Let's look at a typical work screen interface that your staff will interact with. Below is an example of a work plan.

https://soware.ru/products/ibm-maximo

Do you think the staff will be able to accept him easily? Does this look like the interface of an iPhone or VK?

How long will it take to train 40-50 year old employees so that they quickly navigate this system? In all these magnifying glasses, double arrows, status postings?

But at the same time the system is flexible. We ourselves wrote technical specifications for working modules and screens. The more intuitive you make them, the easier it will be for your employees to work. This means that the system will be filled with data of a higher quality.

And minimize the amount of manual data entry. First, workers will spend less time working, which means there will be less resistance. Secondly, there will be fewer errors, and the data will be more structured, of higher quality and suitable for analysis. Ideally, you need a system that will collect big data and then automatically generate defect records with all the attributes, answering the questions “what, where, when.”

Unfortunately, the level of digital literacy among site employees leaves much to be desired.

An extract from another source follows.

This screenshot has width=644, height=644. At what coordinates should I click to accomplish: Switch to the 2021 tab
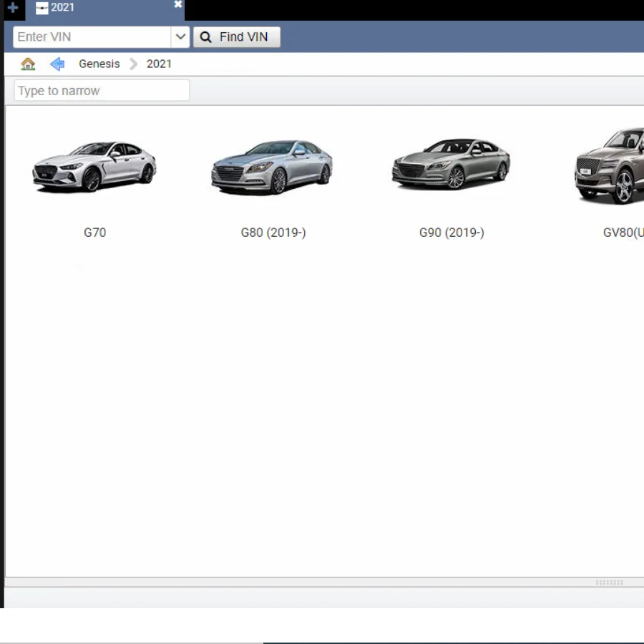tap(63, 8)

We, as we said earlier, generally taught employees how to print from scratch. Imagine what such users will do in the system.

3. Speed

Unfortunately, if you implement data storage in a centralized center that is quite remote, or the Internet channel is overloaded, you will face one big problem - the speed of the system.

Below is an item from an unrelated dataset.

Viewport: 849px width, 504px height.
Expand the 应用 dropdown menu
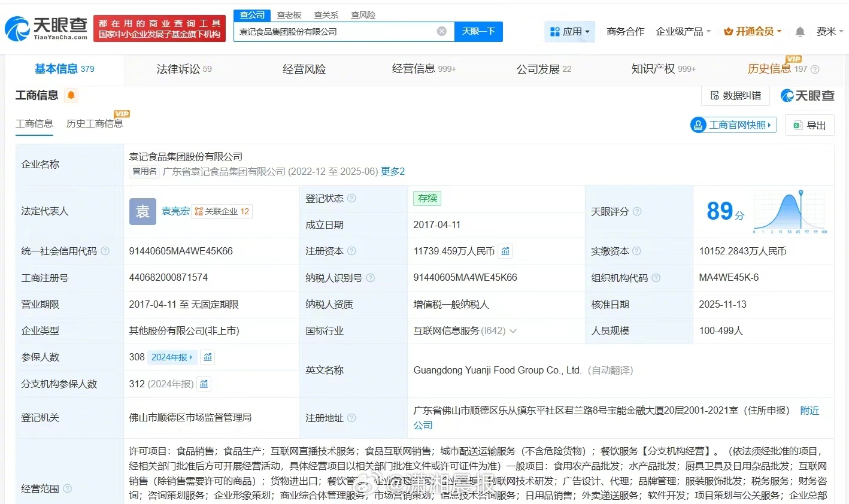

The problem begins with the fact that the system takes a long time to process user requests. What will be the reaction of the foreman or head of the maintenance and repair department to the fact that the system thinks for 1-2 minutes after pressing, even if this is one request out of ten?

But we think you're wondering what problems we had. Is that project ultimately successful?

Let's start with the second question and smoothly move on to the first. We think not. Why? Here you can only give a personal opinion, which may be incorrect. Over the 3 years of the project, we have not seen any changes in the approach to planning maintenance and repair. They did not happen even 3 years after we completed our work. Many changes, as often happens, remained only on paper. And the reason for this is the lack of competencies in project management: work on success criteria, planning, work with communications, risks, synchronization with the regulator’s plans and further digital initiatives.

What we mean by this:

  • At the initiation stage, project goals and success criteria are not initially defined

Result: revision of KPIs during project implementation and their uncontrolled growth. During weekly meetings we discussed more than 20 indicators and it lasted 3-4 hours. Do you think anyone was able to think throughout this entire process and take something useful out of it?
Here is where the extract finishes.